- [Work instruction] Exactly how many lines below mention "link"? Answer with that number alone.

- [Listed records]
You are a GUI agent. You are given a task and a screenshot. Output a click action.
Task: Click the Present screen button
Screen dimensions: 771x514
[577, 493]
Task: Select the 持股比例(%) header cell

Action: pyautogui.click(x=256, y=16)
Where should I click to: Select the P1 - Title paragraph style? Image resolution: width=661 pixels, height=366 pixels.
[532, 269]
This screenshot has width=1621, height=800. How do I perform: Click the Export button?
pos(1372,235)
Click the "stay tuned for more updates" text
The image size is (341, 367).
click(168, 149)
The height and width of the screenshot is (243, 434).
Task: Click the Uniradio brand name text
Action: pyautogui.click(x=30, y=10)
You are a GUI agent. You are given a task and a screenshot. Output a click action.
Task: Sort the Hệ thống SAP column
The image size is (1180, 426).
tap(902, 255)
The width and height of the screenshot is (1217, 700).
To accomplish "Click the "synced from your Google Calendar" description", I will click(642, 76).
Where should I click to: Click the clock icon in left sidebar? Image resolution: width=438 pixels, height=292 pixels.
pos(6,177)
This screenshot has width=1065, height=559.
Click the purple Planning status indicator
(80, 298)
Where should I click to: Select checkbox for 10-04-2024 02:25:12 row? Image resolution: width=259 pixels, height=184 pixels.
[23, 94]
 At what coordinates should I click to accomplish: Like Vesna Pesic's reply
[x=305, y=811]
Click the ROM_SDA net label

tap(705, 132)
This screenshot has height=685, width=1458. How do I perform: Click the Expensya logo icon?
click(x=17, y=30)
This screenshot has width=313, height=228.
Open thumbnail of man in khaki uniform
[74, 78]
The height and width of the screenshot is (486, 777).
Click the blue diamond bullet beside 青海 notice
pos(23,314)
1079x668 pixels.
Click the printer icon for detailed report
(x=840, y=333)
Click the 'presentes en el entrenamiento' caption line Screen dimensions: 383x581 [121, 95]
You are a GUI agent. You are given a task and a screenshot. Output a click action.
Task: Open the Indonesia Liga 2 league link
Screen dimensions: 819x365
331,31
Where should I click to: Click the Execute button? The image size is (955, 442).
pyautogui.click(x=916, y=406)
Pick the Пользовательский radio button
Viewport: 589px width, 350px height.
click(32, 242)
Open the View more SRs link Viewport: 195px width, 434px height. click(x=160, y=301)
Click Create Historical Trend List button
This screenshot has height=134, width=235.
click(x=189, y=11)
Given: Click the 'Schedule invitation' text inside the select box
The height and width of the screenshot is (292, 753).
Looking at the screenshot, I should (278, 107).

- [Exercise solution] 2